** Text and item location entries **
════

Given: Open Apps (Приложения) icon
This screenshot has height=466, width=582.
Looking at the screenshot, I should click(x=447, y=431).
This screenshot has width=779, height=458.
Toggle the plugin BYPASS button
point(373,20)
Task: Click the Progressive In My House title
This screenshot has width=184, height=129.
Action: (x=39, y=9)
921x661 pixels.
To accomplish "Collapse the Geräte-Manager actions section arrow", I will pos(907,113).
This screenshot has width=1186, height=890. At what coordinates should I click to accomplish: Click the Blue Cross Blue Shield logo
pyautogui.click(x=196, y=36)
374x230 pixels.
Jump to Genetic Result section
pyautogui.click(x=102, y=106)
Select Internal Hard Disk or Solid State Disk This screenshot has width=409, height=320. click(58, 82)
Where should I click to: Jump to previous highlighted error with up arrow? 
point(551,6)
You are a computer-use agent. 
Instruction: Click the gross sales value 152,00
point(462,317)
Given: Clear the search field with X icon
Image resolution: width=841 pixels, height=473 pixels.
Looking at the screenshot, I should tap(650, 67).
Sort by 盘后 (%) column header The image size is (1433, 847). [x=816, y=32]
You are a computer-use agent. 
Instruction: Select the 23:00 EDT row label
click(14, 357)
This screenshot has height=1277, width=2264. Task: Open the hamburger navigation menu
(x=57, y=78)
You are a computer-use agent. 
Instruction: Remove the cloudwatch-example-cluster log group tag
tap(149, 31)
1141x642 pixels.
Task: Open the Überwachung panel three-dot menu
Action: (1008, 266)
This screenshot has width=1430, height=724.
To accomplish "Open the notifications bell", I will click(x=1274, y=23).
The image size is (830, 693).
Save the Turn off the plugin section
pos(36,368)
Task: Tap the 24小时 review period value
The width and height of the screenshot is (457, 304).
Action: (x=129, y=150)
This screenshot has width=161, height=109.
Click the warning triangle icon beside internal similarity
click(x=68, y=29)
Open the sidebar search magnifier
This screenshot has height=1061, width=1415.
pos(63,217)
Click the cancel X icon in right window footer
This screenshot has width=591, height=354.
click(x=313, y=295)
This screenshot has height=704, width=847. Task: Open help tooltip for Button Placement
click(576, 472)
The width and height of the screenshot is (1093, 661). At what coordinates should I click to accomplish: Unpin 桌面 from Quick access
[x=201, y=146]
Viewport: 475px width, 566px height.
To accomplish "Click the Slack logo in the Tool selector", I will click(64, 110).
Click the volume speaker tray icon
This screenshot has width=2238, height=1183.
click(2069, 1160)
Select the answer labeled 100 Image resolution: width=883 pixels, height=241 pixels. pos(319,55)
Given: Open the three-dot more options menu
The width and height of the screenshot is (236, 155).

════

** Directive **
Change "hamburger" to "main" throughout the items above, and write out all the lines again with nothing else altered.

** Task response **
Given: Open Apps (Приложения) icon
This screenshot has height=466, width=582.
Looking at the screenshot, I should click(x=447, y=431).
This screenshot has width=779, height=458.
Toggle the plugin BYPASS button
point(373,20)
Task: Click the Progressive In My House title
This screenshot has width=184, height=129.
Action: (x=39, y=9)
921x661 pixels.
To accomplish "Collapse the Geräte-Manager actions section arrow", I will pos(907,113).
This screenshot has width=1186, height=890. At what coordinates should I click to accomplish: Click the Blue Cross Blue Shield logo
pyautogui.click(x=196, y=36)
374x230 pixels.
Jump to Genetic Result section
pyautogui.click(x=102, y=106)
Select Internal Hard Disk or Solid State Disk This screenshot has width=409, height=320. click(58, 82)
Where should I click to: Jump to previous highlighted error with up arrow? 
point(551,6)
You are a computer-use agent. 
Instruction: Click the gross sales value 152,00
point(462,317)
Given: Clear the search field with X icon
Image resolution: width=841 pixels, height=473 pixels.
Looking at the screenshot, I should tap(650, 67).
Sort by 盘后 (%) column header The image size is (1433, 847). [x=816, y=32]
You are a computer-use agent. 
Instruction: Select the 23:00 EDT row label
click(14, 357)
This screenshot has height=1277, width=2264. Task: Open the main navigation menu
(x=57, y=78)
You are a computer-use agent. 
Instruction: Remove the cloudwatch-example-cluster log group tag
tap(149, 31)
1141x642 pixels.
Task: Open the Überwachung panel three-dot menu
Action: (1008, 266)
This screenshot has width=1430, height=724.
To accomplish "Open the notifications bell", I will click(x=1274, y=23).
The image size is (830, 693).
Save the Turn off the plugin section
pos(36,368)
Task: Tap the 24小时 review period value
The width and height of the screenshot is (457, 304).
Action: (x=129, y=150)
This screenshot has width=161, height=109.
Click the warning triangle icon beside internal similarity
click(x=68, y=29)
Open the sidebar search magnifier
This screenshot has height=1061, width=1415.
pos(63,217)
Click the cancel X icon in right window footer
This screenshot has width=591, height=354.
click(x=313, y=295)
This screenshot has height=704, width=847. Task: Open help tooltip for Button Placement
click(576, 472)
The width and height of the screenshot is (1093, 661). At what coordinates should I click to accomplish: Unpin 桌面 from Quick access
[x=201, y=146]
Viewport: 475px width, 566px height.
To accomplish "Click the Slack logo in the Tool selector", I will click(64, 110).
Click the volume speaker tray icon
This screenshot has width=2238, height=1183.
click(2069, 1160)
Select the answer labeled 100 Image resolution: width=883 pixels, height=241 pixels. pos(319,55)
Given: Open the three-dot more options menu
The width and height of the screenshot is (236, 155).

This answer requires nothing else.